Truth Universal still grapples with the fact that while most artists have returned, many of their core members have stayed back and built new lives in new places. “You leave and you don’t have a residence to come back to,” he said. “You don’t have that network to go back to, you don’t have those legacies or residences that you can come back to.” His own mother made the decision not to return to New Orleans after Hurricane Katrina. “She actually was visiting in Columbus, Ohio when the storm hit and my brother had already moved to Columbus,” he said. “But after the storm she stayed there, and eventually moved to Atlanta with another brother of mine, and she hasn’t come back. It’s because her house was destroyed,” he said. Since then, Truth Universal has moved back to New Orleans and has made it his home base again, even though many of his friends and family have not returned. In 2008, he released his debut album Self-Determination under Dragon’s Breath Records. His most recent album, Invent the Future was just released this past October. 

Allie Baby also fled to Atlanta with family when their homes were destroyed in the flood. She and her sister were the first out of her family to head back. And since then, she's moved back to Atlanta to pursue music, and only recently returned to New Orleans to pursue an acting career as well. “Our hip hop scene was gone,” she said. 

The hip hop scene aside, Allie Baby described the city today as if eight years have not even gone by. 

“There’s still a lot of homes that look like what you guys saw on TV, with the numbers of the dead bodies, and a lot of houses still have the spray paint on there,” she said. “A lot of neighborhoods, a lot of communities still look like what it looked like two days after Katrina, I kid you not.” 

From schools to hospitals to the projects, Allie Baby said that so many historical and significant parts of the city still haven’t been rebuilt. Besides her acting career, Allie Baby is working on a mixtape with DJ Smalls, called Wifey: Married to the Game, set to come out this month.  

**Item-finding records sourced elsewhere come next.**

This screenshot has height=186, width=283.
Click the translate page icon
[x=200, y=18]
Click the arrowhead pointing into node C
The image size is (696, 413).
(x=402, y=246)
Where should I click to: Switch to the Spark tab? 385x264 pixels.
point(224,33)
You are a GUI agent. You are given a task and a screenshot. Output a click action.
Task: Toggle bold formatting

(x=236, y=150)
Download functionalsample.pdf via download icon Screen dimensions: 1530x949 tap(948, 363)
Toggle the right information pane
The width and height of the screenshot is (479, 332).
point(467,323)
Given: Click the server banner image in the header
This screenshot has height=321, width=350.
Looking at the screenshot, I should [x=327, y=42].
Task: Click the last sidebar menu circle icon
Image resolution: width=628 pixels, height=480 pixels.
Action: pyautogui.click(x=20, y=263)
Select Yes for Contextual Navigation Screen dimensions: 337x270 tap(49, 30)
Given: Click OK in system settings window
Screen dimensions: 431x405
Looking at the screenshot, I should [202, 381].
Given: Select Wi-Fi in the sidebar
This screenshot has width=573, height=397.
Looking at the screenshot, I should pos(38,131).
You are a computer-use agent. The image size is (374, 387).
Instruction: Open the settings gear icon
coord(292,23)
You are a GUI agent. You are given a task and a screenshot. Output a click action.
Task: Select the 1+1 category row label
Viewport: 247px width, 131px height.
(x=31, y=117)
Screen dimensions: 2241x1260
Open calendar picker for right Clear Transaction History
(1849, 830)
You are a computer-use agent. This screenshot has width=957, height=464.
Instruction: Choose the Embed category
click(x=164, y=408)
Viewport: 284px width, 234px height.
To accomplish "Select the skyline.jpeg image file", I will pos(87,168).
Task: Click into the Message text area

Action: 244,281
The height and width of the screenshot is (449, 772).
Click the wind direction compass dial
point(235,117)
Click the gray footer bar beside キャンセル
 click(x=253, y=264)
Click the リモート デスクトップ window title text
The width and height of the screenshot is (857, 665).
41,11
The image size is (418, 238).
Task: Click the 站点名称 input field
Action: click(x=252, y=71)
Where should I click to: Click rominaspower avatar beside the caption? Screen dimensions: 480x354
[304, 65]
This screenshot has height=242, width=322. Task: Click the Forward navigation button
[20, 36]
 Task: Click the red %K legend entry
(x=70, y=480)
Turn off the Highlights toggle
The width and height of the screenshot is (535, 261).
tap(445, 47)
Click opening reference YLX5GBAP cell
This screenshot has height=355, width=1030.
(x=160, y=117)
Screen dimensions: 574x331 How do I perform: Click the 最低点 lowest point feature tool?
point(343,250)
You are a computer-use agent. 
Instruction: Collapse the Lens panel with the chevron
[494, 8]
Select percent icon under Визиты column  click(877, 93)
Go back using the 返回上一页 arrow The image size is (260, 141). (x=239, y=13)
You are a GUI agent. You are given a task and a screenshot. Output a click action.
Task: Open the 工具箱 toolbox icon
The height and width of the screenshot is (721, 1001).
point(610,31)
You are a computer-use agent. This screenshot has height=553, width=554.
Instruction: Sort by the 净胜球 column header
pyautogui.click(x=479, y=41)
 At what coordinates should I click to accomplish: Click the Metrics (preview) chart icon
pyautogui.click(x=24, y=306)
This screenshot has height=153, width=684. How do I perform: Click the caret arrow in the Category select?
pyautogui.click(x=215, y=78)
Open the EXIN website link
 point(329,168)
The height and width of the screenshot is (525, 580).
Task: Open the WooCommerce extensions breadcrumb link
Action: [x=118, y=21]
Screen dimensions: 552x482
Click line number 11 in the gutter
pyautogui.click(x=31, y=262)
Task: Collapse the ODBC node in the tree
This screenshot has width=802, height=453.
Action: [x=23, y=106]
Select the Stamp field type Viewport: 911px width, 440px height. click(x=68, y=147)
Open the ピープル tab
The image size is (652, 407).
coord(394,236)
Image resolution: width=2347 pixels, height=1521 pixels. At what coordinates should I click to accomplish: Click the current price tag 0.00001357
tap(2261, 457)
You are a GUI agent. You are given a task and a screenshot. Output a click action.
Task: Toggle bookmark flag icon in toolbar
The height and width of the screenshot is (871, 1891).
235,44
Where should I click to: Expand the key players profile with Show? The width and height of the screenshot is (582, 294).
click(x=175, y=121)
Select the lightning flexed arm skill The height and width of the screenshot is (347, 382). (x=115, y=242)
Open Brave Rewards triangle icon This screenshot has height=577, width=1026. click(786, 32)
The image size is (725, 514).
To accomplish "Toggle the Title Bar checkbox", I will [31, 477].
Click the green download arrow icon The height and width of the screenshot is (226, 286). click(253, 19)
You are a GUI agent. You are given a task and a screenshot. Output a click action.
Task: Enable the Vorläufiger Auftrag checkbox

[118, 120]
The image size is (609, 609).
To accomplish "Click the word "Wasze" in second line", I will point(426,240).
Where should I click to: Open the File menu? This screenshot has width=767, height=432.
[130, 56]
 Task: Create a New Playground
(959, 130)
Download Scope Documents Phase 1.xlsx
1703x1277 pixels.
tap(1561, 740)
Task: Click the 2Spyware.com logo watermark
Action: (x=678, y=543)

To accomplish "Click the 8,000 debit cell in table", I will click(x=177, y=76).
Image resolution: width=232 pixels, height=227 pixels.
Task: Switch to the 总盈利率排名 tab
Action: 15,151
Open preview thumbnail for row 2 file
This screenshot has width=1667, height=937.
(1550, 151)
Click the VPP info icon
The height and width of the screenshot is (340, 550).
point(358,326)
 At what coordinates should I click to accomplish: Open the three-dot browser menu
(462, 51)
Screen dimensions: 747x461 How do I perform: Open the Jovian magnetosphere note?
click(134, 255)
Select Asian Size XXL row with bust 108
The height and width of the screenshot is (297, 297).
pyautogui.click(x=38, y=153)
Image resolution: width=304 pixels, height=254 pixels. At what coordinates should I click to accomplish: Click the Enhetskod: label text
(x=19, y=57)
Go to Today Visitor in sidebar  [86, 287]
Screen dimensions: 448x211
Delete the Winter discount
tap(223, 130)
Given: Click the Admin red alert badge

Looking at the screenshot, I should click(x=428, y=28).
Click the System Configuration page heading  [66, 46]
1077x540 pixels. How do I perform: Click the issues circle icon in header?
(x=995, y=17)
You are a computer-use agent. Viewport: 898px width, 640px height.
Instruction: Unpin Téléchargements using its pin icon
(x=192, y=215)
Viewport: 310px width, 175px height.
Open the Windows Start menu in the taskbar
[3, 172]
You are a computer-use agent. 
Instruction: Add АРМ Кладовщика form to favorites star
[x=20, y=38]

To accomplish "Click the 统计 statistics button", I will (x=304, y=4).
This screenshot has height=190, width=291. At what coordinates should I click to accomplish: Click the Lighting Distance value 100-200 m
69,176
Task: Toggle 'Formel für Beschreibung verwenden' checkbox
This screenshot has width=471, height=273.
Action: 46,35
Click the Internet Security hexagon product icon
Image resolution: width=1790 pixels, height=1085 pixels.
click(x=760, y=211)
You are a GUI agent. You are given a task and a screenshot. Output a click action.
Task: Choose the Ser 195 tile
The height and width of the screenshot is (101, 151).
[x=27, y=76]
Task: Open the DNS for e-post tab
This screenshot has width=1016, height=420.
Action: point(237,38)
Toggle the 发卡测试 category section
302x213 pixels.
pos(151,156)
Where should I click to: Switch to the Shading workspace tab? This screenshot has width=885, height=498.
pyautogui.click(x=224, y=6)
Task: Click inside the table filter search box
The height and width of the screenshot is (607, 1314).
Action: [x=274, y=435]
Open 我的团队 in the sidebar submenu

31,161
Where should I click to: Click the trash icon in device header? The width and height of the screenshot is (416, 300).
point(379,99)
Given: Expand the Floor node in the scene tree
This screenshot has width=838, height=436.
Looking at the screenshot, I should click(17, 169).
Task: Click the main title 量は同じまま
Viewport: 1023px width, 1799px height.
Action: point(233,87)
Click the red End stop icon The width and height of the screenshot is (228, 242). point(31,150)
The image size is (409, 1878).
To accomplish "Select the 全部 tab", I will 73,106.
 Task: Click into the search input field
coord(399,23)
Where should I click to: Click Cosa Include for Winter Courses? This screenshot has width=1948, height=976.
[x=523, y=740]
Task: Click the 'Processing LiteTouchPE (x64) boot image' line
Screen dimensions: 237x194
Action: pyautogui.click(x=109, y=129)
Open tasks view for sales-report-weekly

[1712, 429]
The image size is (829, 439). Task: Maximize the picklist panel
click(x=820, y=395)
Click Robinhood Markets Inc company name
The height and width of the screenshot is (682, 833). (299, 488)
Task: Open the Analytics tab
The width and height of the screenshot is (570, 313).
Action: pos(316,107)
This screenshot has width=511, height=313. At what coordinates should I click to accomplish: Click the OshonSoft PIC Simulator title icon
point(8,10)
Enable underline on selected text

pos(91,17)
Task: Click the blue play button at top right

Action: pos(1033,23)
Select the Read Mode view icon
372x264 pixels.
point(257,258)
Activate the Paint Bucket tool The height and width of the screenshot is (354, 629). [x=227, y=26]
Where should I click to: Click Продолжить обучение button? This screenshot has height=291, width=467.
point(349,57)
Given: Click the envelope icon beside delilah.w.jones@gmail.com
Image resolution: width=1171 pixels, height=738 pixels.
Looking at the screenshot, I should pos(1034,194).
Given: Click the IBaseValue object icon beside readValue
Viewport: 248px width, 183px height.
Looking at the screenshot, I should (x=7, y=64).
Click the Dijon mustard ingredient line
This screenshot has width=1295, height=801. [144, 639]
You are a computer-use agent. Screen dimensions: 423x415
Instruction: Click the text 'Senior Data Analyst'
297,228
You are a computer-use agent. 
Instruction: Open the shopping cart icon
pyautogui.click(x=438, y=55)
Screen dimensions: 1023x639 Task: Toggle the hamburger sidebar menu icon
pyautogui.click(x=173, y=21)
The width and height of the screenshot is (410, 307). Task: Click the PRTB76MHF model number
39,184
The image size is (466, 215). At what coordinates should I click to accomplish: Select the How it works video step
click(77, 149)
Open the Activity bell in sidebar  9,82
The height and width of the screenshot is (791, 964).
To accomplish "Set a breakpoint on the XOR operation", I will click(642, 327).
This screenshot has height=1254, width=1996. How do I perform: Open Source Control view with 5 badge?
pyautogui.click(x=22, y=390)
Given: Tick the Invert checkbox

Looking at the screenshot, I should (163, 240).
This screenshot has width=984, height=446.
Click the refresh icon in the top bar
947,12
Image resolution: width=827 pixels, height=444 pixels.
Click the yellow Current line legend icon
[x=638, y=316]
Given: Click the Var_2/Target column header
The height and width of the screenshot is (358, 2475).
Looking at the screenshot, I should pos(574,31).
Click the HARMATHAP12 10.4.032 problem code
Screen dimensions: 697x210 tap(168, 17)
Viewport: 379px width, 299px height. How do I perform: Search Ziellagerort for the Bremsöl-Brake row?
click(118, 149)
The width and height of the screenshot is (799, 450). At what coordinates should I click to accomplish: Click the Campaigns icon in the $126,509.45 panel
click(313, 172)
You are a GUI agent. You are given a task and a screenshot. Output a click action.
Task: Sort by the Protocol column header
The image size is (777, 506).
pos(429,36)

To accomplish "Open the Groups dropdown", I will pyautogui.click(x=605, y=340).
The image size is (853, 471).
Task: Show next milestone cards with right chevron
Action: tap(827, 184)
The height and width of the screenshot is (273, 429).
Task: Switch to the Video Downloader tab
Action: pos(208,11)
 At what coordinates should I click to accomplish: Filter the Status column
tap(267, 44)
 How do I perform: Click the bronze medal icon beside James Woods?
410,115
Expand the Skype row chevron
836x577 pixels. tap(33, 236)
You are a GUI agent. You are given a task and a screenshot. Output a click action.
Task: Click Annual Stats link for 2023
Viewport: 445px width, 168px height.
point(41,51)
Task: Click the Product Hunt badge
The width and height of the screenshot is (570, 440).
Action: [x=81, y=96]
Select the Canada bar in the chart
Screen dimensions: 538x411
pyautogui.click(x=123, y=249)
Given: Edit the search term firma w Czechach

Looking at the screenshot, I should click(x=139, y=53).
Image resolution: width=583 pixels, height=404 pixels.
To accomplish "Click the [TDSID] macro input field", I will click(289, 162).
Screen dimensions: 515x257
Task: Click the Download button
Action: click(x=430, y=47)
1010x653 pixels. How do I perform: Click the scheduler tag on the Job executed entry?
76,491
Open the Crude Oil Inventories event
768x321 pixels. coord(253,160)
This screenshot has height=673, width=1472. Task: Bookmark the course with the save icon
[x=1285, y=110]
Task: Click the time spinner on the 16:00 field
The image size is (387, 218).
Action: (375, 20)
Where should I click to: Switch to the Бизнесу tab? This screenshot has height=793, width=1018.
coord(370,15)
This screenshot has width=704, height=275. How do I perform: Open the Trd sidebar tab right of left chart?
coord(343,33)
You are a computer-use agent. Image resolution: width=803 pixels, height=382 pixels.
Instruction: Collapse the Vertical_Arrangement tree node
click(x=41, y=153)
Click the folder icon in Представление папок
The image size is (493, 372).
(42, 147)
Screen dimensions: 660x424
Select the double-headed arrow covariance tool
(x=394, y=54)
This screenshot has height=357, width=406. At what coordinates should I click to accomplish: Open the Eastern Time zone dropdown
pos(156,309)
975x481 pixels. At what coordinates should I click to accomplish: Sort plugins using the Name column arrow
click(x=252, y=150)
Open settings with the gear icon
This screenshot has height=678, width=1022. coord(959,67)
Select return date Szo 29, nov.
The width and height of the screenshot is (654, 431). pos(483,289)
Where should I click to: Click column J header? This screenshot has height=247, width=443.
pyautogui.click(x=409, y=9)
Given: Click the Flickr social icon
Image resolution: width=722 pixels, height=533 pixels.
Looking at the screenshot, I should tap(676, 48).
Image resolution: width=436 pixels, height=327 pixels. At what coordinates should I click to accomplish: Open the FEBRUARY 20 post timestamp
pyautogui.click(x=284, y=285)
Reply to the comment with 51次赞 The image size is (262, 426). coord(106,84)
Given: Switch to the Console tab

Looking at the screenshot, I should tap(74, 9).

Allie Baby, Truth Universal, and other artists like them are proof that the underground rap scene in New Orleans is slowly rebuilding itself. And while the hip hop culture is starting to regain its footing again after eight years, to these artists, it might never be the same. 

“We said this eight years ago when it was brand new, when it was all still fresh. We said that the city would never be the same. And eight years later, it still isn’t the same,” Allie Baby said. “I really don’t even know how to put it into words. It’s just like a piece of us is missing.”